Our study was exploratory as comparative assessment of similar ethnic groups in Australia and New Zealand has not previously been attempted, however, there are limitations that need to be acknowledged. Firstly, our desire to use pre-translated, culturally validated instruments in Farsi considerably limited the choice of instruments available. None of the specialised refugee instruments was available in Farsi, nor were we able to locate any other commonly used tools in that language when the study was developed in 2006-7. Some authors prohibit independent translation, and as it was beyond the scope of our study to undertake a full translation/validation procedure, a key selection criterion was suitable instrument language availability. However, because these instruments have not commonly been used with refugee groups, comparison data is limited. Although validation should ideally be carried out with each target group, we had to rely on those who translated the instruments and used Farsi-speaking groups as a proxy for our Afghan and Kurdish participants. The chain referral sampling method used also limits generalisability of our results to a wider population, although the personal endorsements characterised by this method helped break down barriers, providing reassurance to potentially suspicious participants. This proved particularly helpful for recruitment of female participants and helped ensure a large enough sample for a valid study.
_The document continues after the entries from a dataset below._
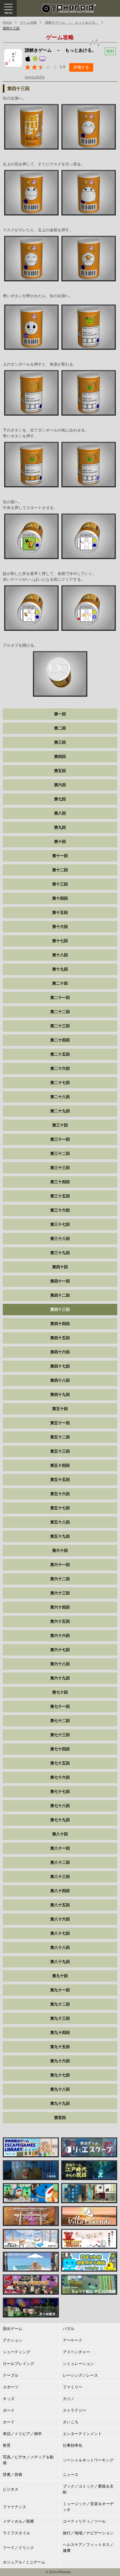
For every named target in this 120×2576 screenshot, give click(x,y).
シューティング (16, 2352)
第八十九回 (60, 1961)
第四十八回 (60, 1380)
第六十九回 (60, 1678)
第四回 (60, 756)
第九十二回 (60, 2004)
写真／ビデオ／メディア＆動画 (28, 2460)
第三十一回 (60, 1139)
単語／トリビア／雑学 (22, 2433)
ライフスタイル (16, 2533)
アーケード (72, 2340)
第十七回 (60, 941)
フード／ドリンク (18, 2547)
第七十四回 (60, 1749)
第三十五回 (60, 1196)
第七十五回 (60, 1763)
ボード (9, 2410)
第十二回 (60, 870)
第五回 (60, 770)
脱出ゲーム (12, 2328)
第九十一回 (60, 1990)
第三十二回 (60, 1153)
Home (7, 22)
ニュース (70, 2474)
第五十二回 (60, 1437)
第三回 (60, 742)
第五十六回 (60, 1494)
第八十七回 (60, 1933)
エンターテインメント (82, 2433)
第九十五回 (60, 2046)
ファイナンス (14, 2507)
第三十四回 (60, 1182)
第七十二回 (60, 1720)
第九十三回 (60, 2018)
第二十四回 (60, 1040)
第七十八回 (60, 1805)
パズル (69, 2328)
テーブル (10, 2375)
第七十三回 (60, 1735)
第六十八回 (60, 1664)
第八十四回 (60, 1890)
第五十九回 (60, 1536)
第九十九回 (60, 2103)
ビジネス (10, 2489)
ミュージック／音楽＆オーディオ (88, 2506)
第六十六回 (60, 1635)
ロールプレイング (18, 2363)
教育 (7, 2445)
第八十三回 (60, 1876)
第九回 (60, 827)
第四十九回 (60, 1394)
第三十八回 (60, 1238)
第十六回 (60, 926)
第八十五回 (60, 1905)
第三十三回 (60, 1167)
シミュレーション (78, 2363)
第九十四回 (60, 2032)
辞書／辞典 (12, 2474)
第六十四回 (60, 1607)
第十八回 (60, 955)
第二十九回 (60, 1111)
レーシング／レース (80, 2375)
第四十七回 (60, 1366)
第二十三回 (60, 1026)
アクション (12, 2340)
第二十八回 (60, 1097)
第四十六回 (60, 1352)
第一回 (60, 714)
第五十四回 (60, 1465)
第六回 (60, 785)
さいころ (70, 2422)
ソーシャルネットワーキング (88, 2460)
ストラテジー (74, 2410)
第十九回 (60, 969)
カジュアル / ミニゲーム (24, 2562)
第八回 (60, 813)
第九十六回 (60, 2061)
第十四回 (60, 898)
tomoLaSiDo (35, 77)
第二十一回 (60, 997)
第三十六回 (60, 1210)
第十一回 (60, 855)
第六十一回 (60, 1564)
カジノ (69, 2398)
Overall, our experience with these three instruments, the Kessler-10 Psychological Distress scale, General Perceived Self Efficacy scale and Personal Well-Being Index suggests they are suitable for use with former refugees from the Middle East and Afghanistan. They were easy to obtain in appropriate languages and scripts, generally presented no significant problems for participant completion, have population datasets available for comparison and showed good reliability when tested with our sample. The majority of Afghan participants completed Farsi language versions with most Kurdish participants preferring English questionnaires to Farsi, and no participant choosing Arabic or Turkish versions. Participants settled 11 years or longer were more likely to complete English versions than those settled ten years or less, so provision of study materials in suitable language translations for participants within this time frame is important.

Despite predictions of an increasing number of refugees in the future, at present there are limited methodological articles available to assist researchers planning studies with ethnic minority groups. Reviews of suitable instruments to allow collection of consistent and comparable data from refugees is needed. As our societies become increasingly multicultural, there is an imperative to ensure research with diverse ethnic groups is robust and conceptually sound, so instrument evaluation, cross-cultural and linguistic preferences, and interpretation of results should all be taken into consideration as part of the research process.